● EXERCISE MATERIAL:
------------

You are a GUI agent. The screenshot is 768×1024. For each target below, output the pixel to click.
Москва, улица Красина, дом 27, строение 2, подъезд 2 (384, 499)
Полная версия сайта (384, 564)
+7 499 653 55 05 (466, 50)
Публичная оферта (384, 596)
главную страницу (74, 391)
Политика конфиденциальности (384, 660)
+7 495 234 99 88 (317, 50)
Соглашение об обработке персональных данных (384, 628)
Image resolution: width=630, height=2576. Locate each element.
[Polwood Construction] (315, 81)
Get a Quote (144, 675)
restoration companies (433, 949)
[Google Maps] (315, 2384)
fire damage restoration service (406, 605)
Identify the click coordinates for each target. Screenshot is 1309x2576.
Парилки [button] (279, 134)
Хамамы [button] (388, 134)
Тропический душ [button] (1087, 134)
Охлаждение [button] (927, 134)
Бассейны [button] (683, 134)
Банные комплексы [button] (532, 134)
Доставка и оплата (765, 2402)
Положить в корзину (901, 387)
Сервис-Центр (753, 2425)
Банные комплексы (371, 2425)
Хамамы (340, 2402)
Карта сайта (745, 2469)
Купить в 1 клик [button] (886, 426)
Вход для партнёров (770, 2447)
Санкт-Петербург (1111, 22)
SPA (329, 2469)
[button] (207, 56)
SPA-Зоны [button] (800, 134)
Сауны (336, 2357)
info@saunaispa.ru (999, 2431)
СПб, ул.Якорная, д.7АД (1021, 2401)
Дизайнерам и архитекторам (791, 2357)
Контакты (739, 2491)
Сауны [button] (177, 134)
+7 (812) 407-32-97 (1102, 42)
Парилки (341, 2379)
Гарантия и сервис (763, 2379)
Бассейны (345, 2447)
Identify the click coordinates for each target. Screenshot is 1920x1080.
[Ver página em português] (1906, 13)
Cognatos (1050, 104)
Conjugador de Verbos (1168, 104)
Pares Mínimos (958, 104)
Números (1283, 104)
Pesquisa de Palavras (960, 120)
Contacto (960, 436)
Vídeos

------------

● WHAT IS NEEDED:
From the data above, count the lines that contain "Банные" and write only that count.

● RESPONSE TO THE EXERCISE:
2